-- WHAT YOU SHOULD DO --
Nothing in the data may be altered; restate all of it exactly.

>>>

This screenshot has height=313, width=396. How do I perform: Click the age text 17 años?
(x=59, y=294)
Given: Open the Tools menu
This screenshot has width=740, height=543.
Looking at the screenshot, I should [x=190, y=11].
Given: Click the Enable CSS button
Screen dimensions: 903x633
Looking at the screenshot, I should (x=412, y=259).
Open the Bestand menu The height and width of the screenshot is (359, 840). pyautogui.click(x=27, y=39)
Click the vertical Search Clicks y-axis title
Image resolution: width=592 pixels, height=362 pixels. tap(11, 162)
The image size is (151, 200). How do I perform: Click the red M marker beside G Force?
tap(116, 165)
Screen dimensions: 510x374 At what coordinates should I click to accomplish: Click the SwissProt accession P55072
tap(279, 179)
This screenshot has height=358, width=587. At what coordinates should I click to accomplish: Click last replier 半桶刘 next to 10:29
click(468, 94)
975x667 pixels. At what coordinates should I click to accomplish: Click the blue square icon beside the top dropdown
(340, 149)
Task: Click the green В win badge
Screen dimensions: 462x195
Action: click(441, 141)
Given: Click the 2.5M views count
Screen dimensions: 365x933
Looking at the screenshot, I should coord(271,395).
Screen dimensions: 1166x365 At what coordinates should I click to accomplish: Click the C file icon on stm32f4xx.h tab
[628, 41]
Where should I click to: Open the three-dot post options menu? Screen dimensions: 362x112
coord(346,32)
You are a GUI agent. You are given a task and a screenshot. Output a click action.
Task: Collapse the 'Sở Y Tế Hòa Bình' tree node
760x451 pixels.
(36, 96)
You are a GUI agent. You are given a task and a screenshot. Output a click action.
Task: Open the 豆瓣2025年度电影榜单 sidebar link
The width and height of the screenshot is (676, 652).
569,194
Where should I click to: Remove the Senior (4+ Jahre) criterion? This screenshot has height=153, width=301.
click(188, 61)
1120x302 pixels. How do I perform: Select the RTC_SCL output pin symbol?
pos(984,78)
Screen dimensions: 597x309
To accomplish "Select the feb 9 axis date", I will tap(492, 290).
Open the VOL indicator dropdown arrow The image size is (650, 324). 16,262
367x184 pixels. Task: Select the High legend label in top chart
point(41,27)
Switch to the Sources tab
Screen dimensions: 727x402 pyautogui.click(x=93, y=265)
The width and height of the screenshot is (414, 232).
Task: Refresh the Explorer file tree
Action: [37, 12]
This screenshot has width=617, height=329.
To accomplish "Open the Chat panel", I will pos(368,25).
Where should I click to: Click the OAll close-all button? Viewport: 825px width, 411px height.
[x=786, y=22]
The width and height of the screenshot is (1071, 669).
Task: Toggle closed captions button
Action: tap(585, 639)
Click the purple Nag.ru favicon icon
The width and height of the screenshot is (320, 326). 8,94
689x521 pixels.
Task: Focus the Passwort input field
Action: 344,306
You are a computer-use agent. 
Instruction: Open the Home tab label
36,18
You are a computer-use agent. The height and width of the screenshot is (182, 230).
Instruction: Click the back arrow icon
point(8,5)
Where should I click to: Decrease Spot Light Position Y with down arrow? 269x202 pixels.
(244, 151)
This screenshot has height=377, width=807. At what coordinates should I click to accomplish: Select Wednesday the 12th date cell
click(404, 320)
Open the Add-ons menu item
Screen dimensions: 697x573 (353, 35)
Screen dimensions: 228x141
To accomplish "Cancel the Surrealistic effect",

<<<

-- OUTPUT BELOW --
This screenshot has height=313, width=396. How do I perform: Click the age text 17 años?
(x=59, y=294)
Given: Open the Tools menu
This screenshot has width=740, height=543.
Looking at the screenshot, I should [x=190, y=11].
Given: Click the Enable CSS button
Screen dimensions: 903x633
Looking at the screenshot, I should (x=412, y=259).
Open the Bestand menu The height and width of the screenshot is (359, 840). pyautogui.click(x=27, y=39)
Click the vertical Search Clicks y-axis title
Image resolution: width=592 pixels, height=362 pixels. tap(11, 162)
The image size is (151, 200). How do I perform: Click the red M marker beside G Force?
tap(116, 165)
Screen dimensions: 510x374 At what coordinates should I click to accomplish: Click the SwissProt accession P55072
tap(279, 179)
This screenshot has height=358, width=587. At what coordinates should I click to accomplish: Click last replier 半桶刘 next to 10:29
click(468, 94)
975x667 pixels. At what coordinates should I click to accomplish: Click the blue square icon beside the top dropdown
(340, 149)
Task: Click the green В win badge
Screen dimensions: 462x195
Action: click(441, 141)
Given: Click the 2.5M views count
Screen dimensions: 365x933
Looking at the screenshot, I should coord(271,395).
Screen dimensions: 1166x365 At what coordinates should I click to accomplish: Click the C file icon on stm32f4xx.h tab
[628, 41]
Where should I click to: Open the three-dot post options menu? Screen dimensions: 362x112
coord(346,32)
You are a GUI agent. You are given a task and a screenshot. Output a click action.
Task: Collapse the 'Sở Y Tế Hòa Bình' tree node
760x451 pixels.
(36, 96)
You are a GUI agent. You are given a task and a screenshot. Output a click action.
Task: Open the 豆瓣2025年度电影榜单 sidebar link
The width and height of the screenshot is (676, 652).
569,194
Where should I click to: Remove the Senior (4+ Jahre) criterion? This screenshot has height=153, width=301.
click(188, 61)
1120x302 pixels. How do I perform: Select the RTC_SCL output pin symbol?
pos(984,78)
Screen dimensions: 597x309
To accomplish "Select the feb 9 axis date", I will tap(492, 290).
Open the VOL indicator dropdown arrow The image size is (650, 324). 16,262
367x184 pixels. Task: Select the High legend label in top chart
point(41,27)
Switch to the Sources tab
Screen dimensions: 727x402 pyautogui.click(x=93, y=265)
The width and height of the screenshot is (414, 232).
Task: Refresh the Explorer file tree
Action: [37, 12]
This screenshot has width=617, height=329.
To accomplish "Open the Chat panel", I will pos(368,25).
Where should I click to: Click the OAll close-all button? Viewport: 825px width, 411px height.
[x=786, y=22]
The width and height of the screenshot is (1071, 669).
Task: Toggle closed captions button
Action: tap(585, 639)
Click the purple Nag.ru favicon icon
The width and height of the screenshot is (320, 326). 8,94
689x521 pixels.
Task: Focus the Passwort input field
Action: 344,306
You are a computer-use agent. 
Instruction: Open the Home tab label
36,18
You are a computer-use agent. The height and width of the screenshot is (182, 230).
Instruction: Click the back arrow icon
point(8,5)
Where should I click to: Decrease Spot Light Position Y with down arrow? 269x202 pixels.
(244, 151)
This screenshot has height=377, width=807. At what coordinates should I click to accomplish: Select Wednesday the 12th date cell
click(404, 320)
Open the Add-ons menu item
Screen dimensions: 697x573 (353, 35)
Screen dimensions: 228x141
To accomplish "Cancel the Surrealistic effect",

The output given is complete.